DOCUMENT SECTION →
Number 79 has a blue plaque to commemorate Sir Sidney Nolan OM AC CBE RA, (1917-1992), one of Australia's leading artists of the 20th century, who lived here from 1960 to 1979. The ashes of his wife, Cynthia Reed Nolan, (1908–1976), an Australian writer and gallerist, are buried under an oak tree in the garden.

Freda Skinner, (1911–1993), sculptor and woodcarver, lived at number 35 and then number 79 from the late 1940s to about 1981.

Joan Howson (1885–1964), a British stained-glass artist lived at number 61 together with Caroline Charlotte Townshend (1878–1944) who was also a stained-glass artist. They converted the house as a studio and workshop. Joan's parents, Ethel and George John Howson, MA., lived at 79. After the war she was living at number 81 and then at number 79.

Margaret Edith Rope (1891–1988) moved to 61 Deodar Road in about 1926. She moved to 81 Deodar Road during the War, but when that house was bombed she moved to Storrington, Sussex. She returned to live at number 89 after the War, where she had a studio, workshop & kiln which was also used by Rachel de Montmorency (1891-1961).

They were neighbours to Edward Woore (1880–1960), also a stained-glass artist, who lived at number 66.

INFORMATION →
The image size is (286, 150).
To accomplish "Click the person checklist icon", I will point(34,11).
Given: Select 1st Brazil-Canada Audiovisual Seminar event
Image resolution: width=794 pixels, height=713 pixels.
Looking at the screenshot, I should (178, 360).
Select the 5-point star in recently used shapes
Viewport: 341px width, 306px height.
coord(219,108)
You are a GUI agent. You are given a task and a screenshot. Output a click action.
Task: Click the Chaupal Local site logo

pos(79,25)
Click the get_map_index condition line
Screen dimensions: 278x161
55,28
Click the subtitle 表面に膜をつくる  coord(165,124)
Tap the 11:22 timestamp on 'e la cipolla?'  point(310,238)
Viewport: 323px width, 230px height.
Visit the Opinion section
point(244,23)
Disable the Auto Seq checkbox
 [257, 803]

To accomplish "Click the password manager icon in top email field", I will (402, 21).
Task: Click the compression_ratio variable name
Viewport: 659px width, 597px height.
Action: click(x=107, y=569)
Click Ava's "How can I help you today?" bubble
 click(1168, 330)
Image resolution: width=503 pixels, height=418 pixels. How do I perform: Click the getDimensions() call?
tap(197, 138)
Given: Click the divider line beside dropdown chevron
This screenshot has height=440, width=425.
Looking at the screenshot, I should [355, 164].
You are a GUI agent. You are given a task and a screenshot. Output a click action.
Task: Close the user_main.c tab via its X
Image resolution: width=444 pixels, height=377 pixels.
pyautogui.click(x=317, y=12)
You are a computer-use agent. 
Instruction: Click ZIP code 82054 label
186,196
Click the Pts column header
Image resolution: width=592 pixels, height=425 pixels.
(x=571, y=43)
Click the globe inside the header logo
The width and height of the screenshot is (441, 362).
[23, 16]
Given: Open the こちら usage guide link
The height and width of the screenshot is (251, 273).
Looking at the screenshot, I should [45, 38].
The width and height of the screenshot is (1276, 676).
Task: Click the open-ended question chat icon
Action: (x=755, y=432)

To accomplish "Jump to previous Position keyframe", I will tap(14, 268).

PROBLEM DETAILS →
Please turn the paragraph of the Deodar Road text that begins "Margaret Edith Rope" into a short list that keeps its main facts. The listing has nothing to do with the Deodar Road text.

OUTPUT FOR THIS EXERCISE →
- Margaret Edith Rope (1891–1988) moved to 61 Deodar Road in about 1926.
- During the War she moved to 81 Deodar Road. When that house was bombed, she moved to Storrington, Sussex.
- After the War she returned to live at number 89.
- At number 89 she had a studio, workshop and kiln, which Rachel de Montmorency (1891–1961) also used.